When promises are remembered and honored and worked for, they become powerful dimensions of life.
Betty Jo gave me an assignment a while back in the form of a book, a follow up to Tuesdays with Morrie written by Mitch Albom, an Ophrah Book Club selection entitled Have a Little Faith. It is a story about Albom’s connections to two men, one his childhood Rabbi (whom he calls The Reb) and the other a criminal turned Baptist preacher; one man living in New Jersey and the other in the inner city of Detroit. Albom goes back and forth in this book, from the Reb to the Rev and along the way includes some excerpts from some of the Reb’s sermons. One in particular caught my attention—a story that the Reb had gotten from a military chaplain–and here it is.
A soldier’s little girl, whose father was being moved to a distant post, was sitting at the airport among her family’s meager belongings. The girl was sleepy. She leaned against the packs and duffel bags.
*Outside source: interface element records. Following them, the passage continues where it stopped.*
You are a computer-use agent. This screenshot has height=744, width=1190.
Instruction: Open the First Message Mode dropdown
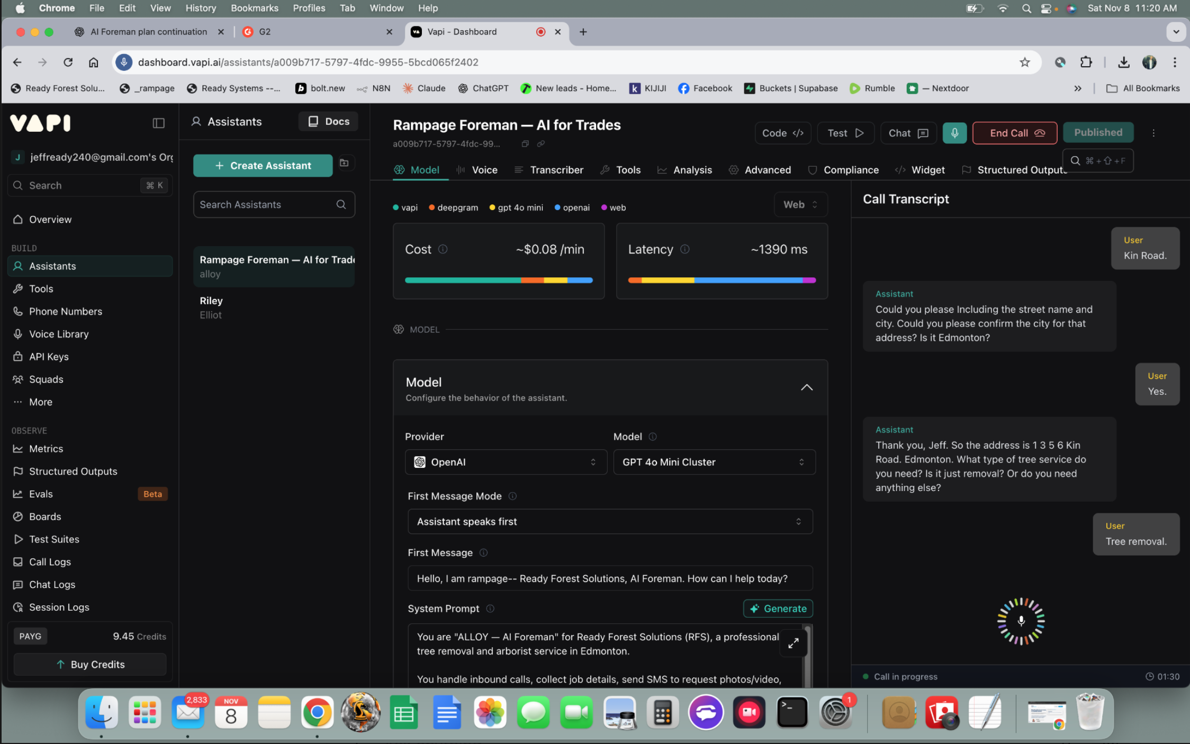[610, 522]
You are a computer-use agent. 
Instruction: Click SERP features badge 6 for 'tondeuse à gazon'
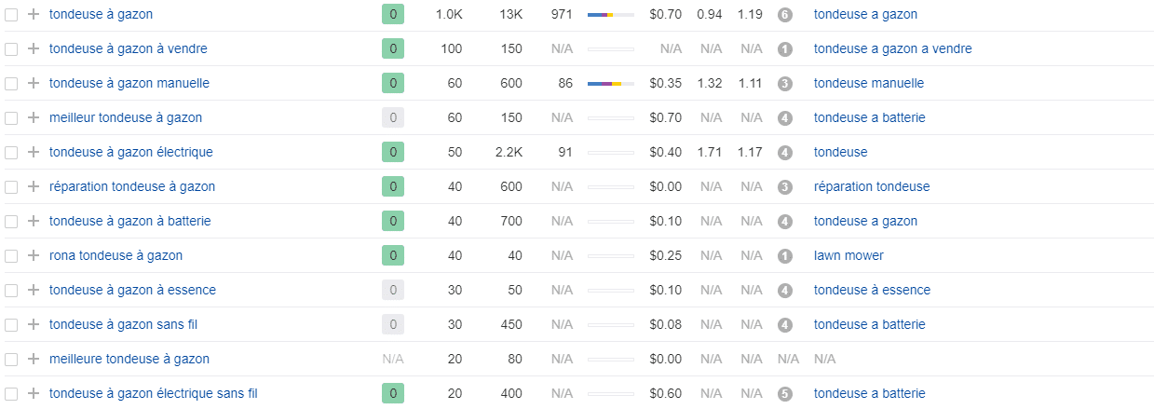click(784, 15)
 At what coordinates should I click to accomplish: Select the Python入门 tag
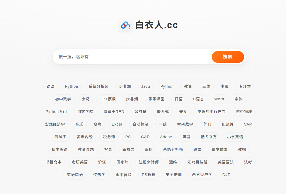point(56,112)
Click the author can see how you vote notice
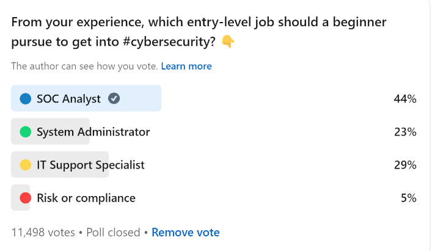Viewport: 432px width, 251px height. point(84,67)
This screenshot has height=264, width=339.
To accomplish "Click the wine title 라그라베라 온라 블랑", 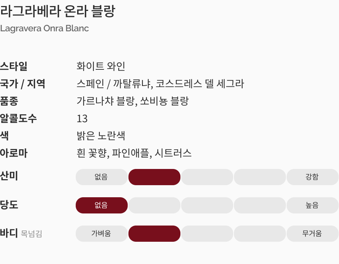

A lady came by and stopped and patted her on the head. “Poor child,” she said, “You haven’t got a home.” The child looked up in surprise. “But we do have a home,” she said, “We just do not have a house to put it in.
This story reminds me of Family Promise and the promise of having a home in the midst of being homeless. The power of a promise, a promise grasped and lived out. A promise made and a promise remembered. A promise grasped. A promise lived out in terms of one’s own life. Land, mustard seed, and now the biggest promise of all.
If God is for us, who is against us. He who did not withhold his own Son, but gave him up for all of us, will he not with him also give us everything else? … It is God who justifies, who is to condemn. It is Christ Jesus who died, yes who was raised, who is at the right hand of God who indeed intercedes for us. Who will separate us from the love of Christ? Will hardship or distress or persecution or famine or nakedness or peril or sword. … No in all these things we are more than conquerors through him who loved us. For I am convinced that neither death nor life nor angels nor rules nor things present nor things to come nor powers nor height nor depth nor anything else in all creation will be able to separate us from the love of God in Christ Jesus our Lord.
This is the big promise. It is the promise of a Love that will pursue, defend, vindicate, heal, redeem, restore, reorient, claim, renew, redirect, refuse to quit. What are we to do with a love like this? Believe in it surely. Open our hearts to it. And live with it in the new world of the biggest promise of all. It is a promise of a kingdom and the promise of love and the promise of both an existential and eternal home—all three woven together. Grasping this great promise we can join the little girl at the airport. On bad days when our vision dims and when things look difficult, we too can say “But we do have a home, We just do not have a house to put it in.”
The power of a promise: Nothing will separate us from the love of God in Christ Jesus our Lord.
In the name of God: Father, Son and Holy Spirit. Amen.